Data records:
■ ■ ■ ■ ■ ■ ■

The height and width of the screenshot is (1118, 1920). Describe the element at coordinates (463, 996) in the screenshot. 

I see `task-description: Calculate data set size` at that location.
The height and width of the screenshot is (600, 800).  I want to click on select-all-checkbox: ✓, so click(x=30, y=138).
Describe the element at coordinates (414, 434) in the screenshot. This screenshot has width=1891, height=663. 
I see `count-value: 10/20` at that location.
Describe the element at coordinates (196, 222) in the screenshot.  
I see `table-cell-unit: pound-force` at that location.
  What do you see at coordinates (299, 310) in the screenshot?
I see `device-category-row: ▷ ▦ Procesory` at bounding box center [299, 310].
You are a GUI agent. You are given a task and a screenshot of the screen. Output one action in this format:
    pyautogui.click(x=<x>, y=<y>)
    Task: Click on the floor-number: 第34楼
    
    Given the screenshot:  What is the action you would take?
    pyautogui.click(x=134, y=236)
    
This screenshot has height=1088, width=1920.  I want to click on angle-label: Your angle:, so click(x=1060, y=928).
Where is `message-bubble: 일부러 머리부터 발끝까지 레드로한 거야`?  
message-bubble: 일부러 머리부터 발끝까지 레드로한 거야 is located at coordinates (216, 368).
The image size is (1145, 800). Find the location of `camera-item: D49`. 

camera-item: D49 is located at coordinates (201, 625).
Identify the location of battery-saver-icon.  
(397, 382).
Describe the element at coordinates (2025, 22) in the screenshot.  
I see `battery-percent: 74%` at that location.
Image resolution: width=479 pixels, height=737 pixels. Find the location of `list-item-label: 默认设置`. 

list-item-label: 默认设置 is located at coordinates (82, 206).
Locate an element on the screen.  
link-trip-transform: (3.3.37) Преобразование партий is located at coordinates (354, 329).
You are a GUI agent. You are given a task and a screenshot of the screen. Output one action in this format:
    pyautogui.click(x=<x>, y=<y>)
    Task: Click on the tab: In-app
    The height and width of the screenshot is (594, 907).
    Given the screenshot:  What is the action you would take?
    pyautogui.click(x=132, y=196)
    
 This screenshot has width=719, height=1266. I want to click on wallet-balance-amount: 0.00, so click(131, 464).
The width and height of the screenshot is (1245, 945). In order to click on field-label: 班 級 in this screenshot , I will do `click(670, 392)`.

■ ■ ■ ■ ■ ■ ■

◆ **Task description**
Pull out every line of the material above that contains the word "레드로한", treating uppercase and lowercase as different.

◆ **Answer for the task**
Where is `message-bubble: 일부러 머리부터 발끝까지 레드로한 거야`?  
message-bubble: 일부러 머리부터 발끝까지 레드로한 거야 is located at coordinates (216, 368).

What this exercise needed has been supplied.